# [EXERCISE BRIEF]
Starting at the first line of the entries below, restate each line exactly until you reach the line with "BSEB Class 10 English (229, 2346)", and print that one too. Leave the pictures out and stop there.

# [RECORD EXTRACTS]
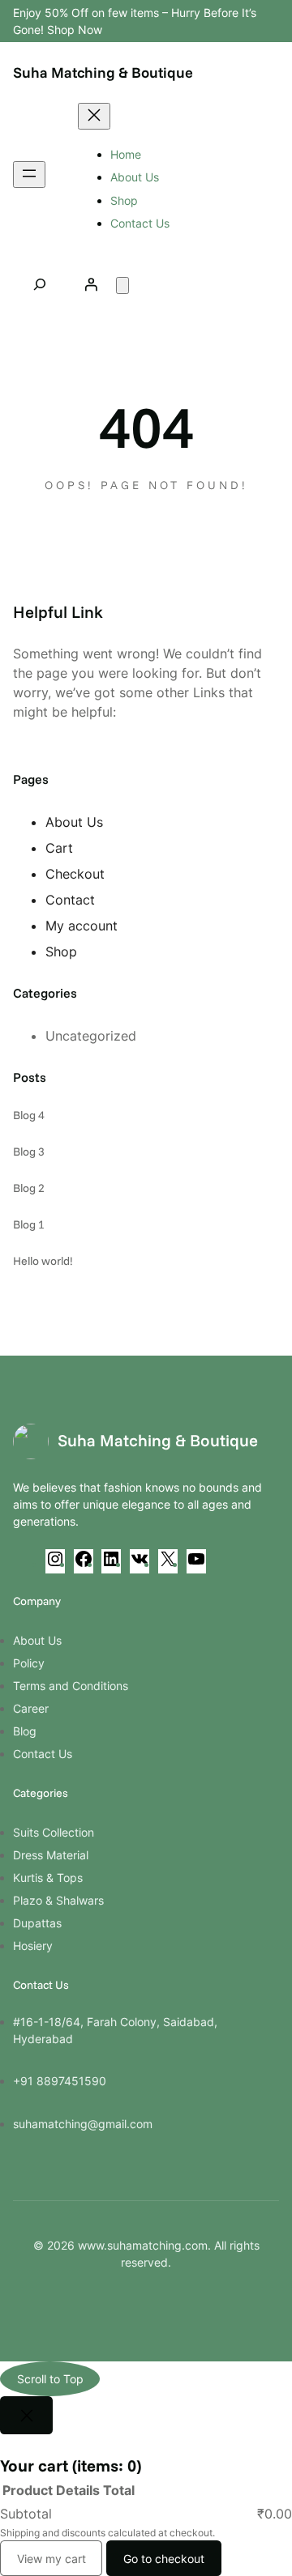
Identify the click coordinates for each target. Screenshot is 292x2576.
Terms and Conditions (70, 1685)
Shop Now (74, 29)
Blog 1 (29, 1224)
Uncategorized (90, 1036)
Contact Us (42, 1754)
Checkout (75, 874)
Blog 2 (29, 1188)
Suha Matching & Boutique (103, 72)
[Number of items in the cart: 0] (122, 285)
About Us (74, 822)
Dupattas (37, 1923)
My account (81, 926)
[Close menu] (94, 116)
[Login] (91, 284)
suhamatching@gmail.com (82, 2124)
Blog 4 (29, 1115)
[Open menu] (29, 174)
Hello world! (43, 1261)
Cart (59, 848)
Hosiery (33, 1945)
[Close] (26, 2415)
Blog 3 (29, 1151)
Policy (29, 1663)
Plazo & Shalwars (58, 1900)
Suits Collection (53, 1832)
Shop (61, 951)
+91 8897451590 (59, 2081)
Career (31, 1708)
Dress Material (50, 1855)
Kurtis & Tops (48, 1877)
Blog (24, 1731)
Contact (70, 900)
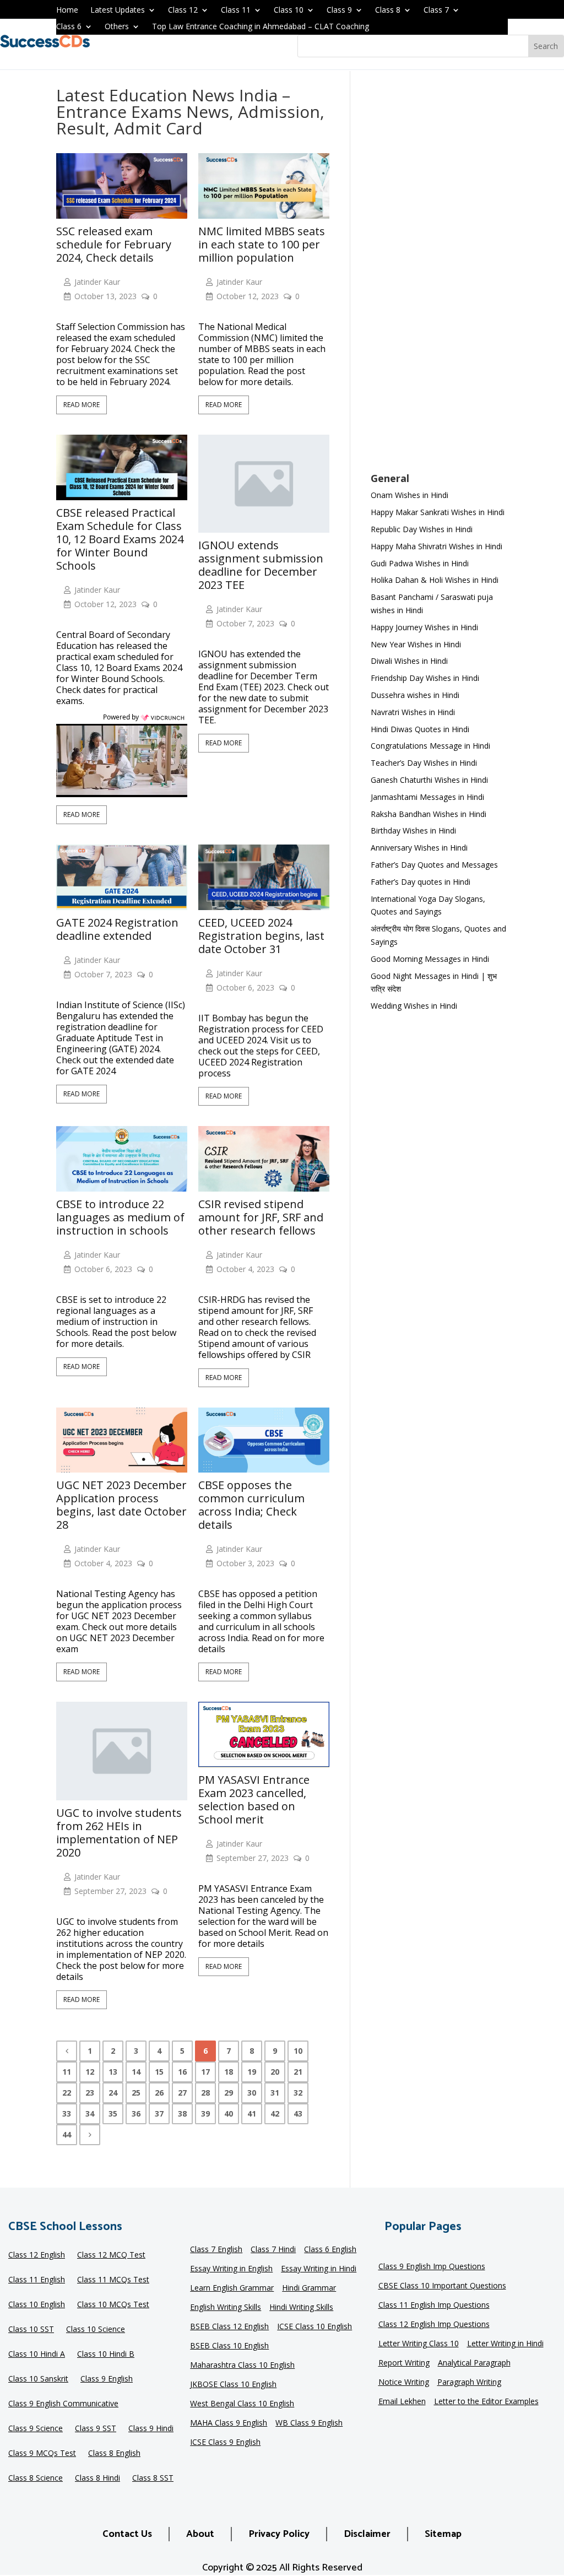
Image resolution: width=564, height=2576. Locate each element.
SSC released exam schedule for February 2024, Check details (113, 244)
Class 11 (236, 10)
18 (228, 2071)
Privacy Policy (279, 2534)
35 (113, 2113)
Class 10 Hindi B (105, 2354)
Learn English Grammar (232, 2288)
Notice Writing (403, 2382)
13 (113, 2071)
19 (251, 2071)
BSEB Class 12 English (229, 2327)
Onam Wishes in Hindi (409, 495)
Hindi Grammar (309, 2288)
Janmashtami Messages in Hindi (427, 797)
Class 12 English (36, 2255)
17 (205, 2071)
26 (159, 2092)
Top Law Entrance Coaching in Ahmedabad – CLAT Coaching (260, 27)
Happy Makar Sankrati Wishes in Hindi (438, 512)
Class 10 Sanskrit (38, 2379)
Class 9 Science (35, 2429)
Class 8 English (114, 2453)
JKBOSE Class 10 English (233, 2384)
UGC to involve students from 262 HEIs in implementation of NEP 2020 (119, 1832)
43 (298, 2113)
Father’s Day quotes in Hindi (420, 881)
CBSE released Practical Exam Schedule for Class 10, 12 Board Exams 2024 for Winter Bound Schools (119, 539)
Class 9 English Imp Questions (431, 2267)
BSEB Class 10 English (229, 2346)
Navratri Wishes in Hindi (413, 712)
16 (182, 2071)
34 (89, 2113)
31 (274, 2092)
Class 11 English (36, 2280)
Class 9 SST (95, 2429)
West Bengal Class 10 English (242, 2404)
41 (251, 2113)
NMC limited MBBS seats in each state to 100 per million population (261, 244)
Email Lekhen (402, 2402)
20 (274, 2071)
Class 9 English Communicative (63, 2404)
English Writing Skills (225, 2307)
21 (298, 2071)
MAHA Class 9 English (228, 2423)
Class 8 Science (35, 2478)
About (200, 2534)
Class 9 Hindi (150, 2429)
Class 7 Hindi (273, 2249)
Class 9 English (106, 2379)
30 (251, 2092)
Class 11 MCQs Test (113, 2280)
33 (66, 2113)
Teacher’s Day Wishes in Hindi (424, 762)
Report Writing (404, 2363)
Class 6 (69, 27)
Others (117, 27)
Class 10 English (36, 2305)
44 (66, 2134)
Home (67, 10)
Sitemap (443, 2534)
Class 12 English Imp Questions (434, 2324)
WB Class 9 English (309, 2423)
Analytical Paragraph (474, 2363)
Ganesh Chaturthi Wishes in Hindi (429, 780)
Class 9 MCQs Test (42, 2453)
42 (274, 2113)
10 (298, 2050)
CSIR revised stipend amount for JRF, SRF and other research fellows (260, 1217)
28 (205, 2092)
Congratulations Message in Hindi (430, 745)
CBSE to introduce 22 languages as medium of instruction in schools (120, 1217)
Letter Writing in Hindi (505, 2344)
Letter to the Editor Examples (486, 2402)
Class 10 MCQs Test (113, 2305)
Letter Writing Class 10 (418, 2344)
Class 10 (288, 10)
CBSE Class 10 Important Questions (442, 2286)
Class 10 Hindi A (36, 2354)
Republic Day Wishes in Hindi (422, 529)
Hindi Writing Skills (301, 2307)
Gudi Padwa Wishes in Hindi (420, 563)
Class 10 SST (31, 2329)
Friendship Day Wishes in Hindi (425, 678)
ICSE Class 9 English (225, 2442)
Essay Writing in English (231, 2269)
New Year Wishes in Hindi (416, 644)
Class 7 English (216, 2249)
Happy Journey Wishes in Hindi (424, 627)
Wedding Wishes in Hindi (414, 1005)
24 (113, 2092)
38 (182, 2113)
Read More (81, 404)
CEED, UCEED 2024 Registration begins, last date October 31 (261, 936)
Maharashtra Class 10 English (242, 2365)
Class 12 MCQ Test (111, 2255)
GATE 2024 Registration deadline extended (117, 929)
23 (89, 2092)
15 (159, 2071)
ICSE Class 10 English (314, 2327)
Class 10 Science (95, 2329)
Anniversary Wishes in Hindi (419, 847)
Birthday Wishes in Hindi (413, 830)
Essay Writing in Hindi (318, 2269)
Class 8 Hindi (97, 2478)
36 (136, 2113)
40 (228, 2113)
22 (66, 2092)
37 (159, 2113)
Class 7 (436, 10)
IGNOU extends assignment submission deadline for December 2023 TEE (260, 565)
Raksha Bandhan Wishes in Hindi (428, 814)
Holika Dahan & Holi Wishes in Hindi (434, 580)
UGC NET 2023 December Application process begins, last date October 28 (121, 1505)
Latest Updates (117, 10)
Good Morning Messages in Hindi (430, 959)
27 (182, 2092)
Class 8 (387, 10)
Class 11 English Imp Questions (434, 2305)
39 (205, 2113)
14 (136, 2071)
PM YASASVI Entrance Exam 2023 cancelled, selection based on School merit (254, 1799)
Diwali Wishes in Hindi (409, 661)
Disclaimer (367, 2534)
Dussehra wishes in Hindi (415, 695)
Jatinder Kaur (97, 282)
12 (89, 2071)
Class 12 (183, 10)
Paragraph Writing (469, 2382)
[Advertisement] (439, 278)
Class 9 (339, 10)
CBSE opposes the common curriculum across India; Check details (251, 1505)
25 (136, 2092)
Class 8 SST (152, 2478)
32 (298, 2092)
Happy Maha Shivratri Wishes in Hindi (436, 546)
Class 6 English (330, 2249)
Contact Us (127, 2534)
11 (66, 2071)
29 (228, 2092)
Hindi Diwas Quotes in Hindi (421, 729)
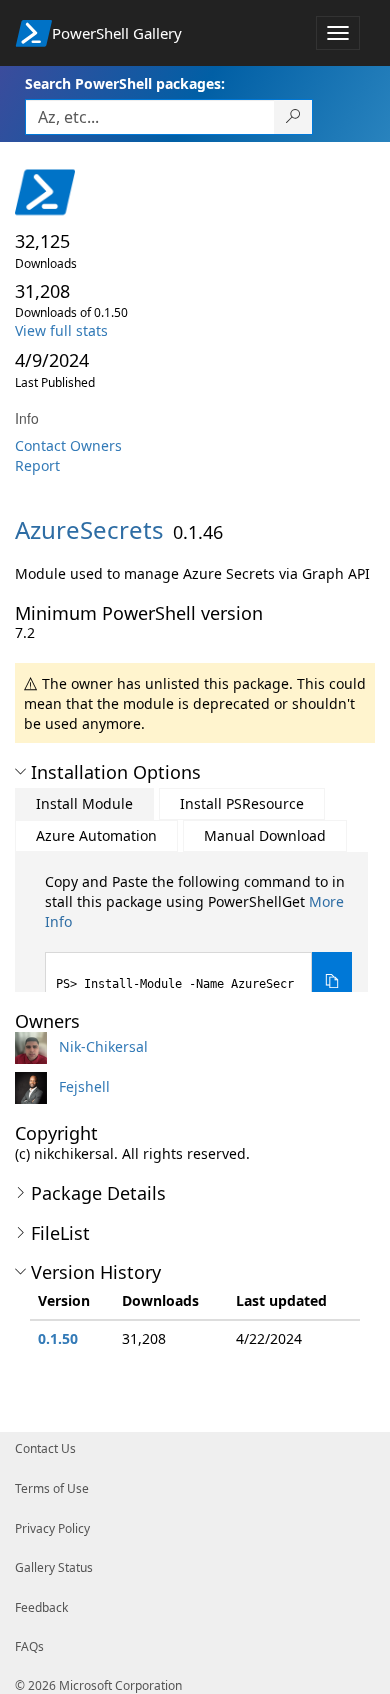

# [WRITTEN RESPONSE]
Identify the click coordinates for each target. Screenshot is 292x2576.
Terms and Conditions (70, 1685)
Shop Now (74, 29)
Blog 1 (29, 1224)
Uncategorized (90, 1036)
Contact Us (42, 1754)
Checkout (75, 874)
Blog 2 (29, 1188)
Suha Matching & Boutique (103, 72)
[Number of items in the cart: 0] (122, 285)
About Us (74, 822)
Dupattas (37, 1923)
My account (81, 926)
[Close menu] (94, 116)
[Login] (91, 284)
suhamatching@gmail.com (82, 2124)
Blog 4 (29, 1115)
[Open menu] (29, 174)
Hello world! (43, 1261)
Cart (59, 848)
Hosiery (33, 1945)
[Close] (26, 2415)
Blog 3 (29, 1151)
Policy (29, 1663)
Plazo & Shalwars (58, 1900)
Suits Collection (53, 1832)
Shop (61, 951)
+91 8897451590 (59, 2081)
Career (31, 1708)
Dress Material (50, 1855)
Kurtis & Tops (48, 1877)
Blog (24, 1731)
Contact (70, 900)
Image resolution: width=564, height=2576. Locate each element.
SSC released exam schedule for February 2024, Check details (113, 244)
Class 11 (236, 10)
18 (228, 2071)
Privacy Policy (279, 2534)
35 (113, 2113)
Class 10 Hindi B (105, 2354)
Learn English Grammar (232, 2288)
Notice Writing (403, 2382)
13 (113, 2071)
19 (251, 2071)
BSEB Class 12 English (229, 2327)
Onam Wishes in Hindi (409, 495)
Hindi Grammar (309, 2288)
Janmashtami Messages in Hindi (427, 797)
Class 12 English (36, 2255)
17 (205, 2071)
26 (159, 2092)
Top Law Entrance Coaching in Ahmedabad – CLAT Coaching (260, 27)
Happy Makar Sankrati Wishes in Hindi (438, 512)
Class 10 Sanskrit (38, 2379)
Class 9 Science (35, 2429)
Class 8 English (114, 2453)
JKBOSE Class 10 English (233, 2384)
UGC to involve students from 262 HEIs in implementation of NEP 2020 (119, 1832)
43 (298, 2113)
Father’s Day quotes in Hindi (420, 881)
CBSE released Practical Exam Schedule for Class 10, 12 Board Exams 2024 for Winter Bound Schools (119, 539)
Class 9 English Imp Questions (431, 2267)
BSEB Class 10 English (229, 2346)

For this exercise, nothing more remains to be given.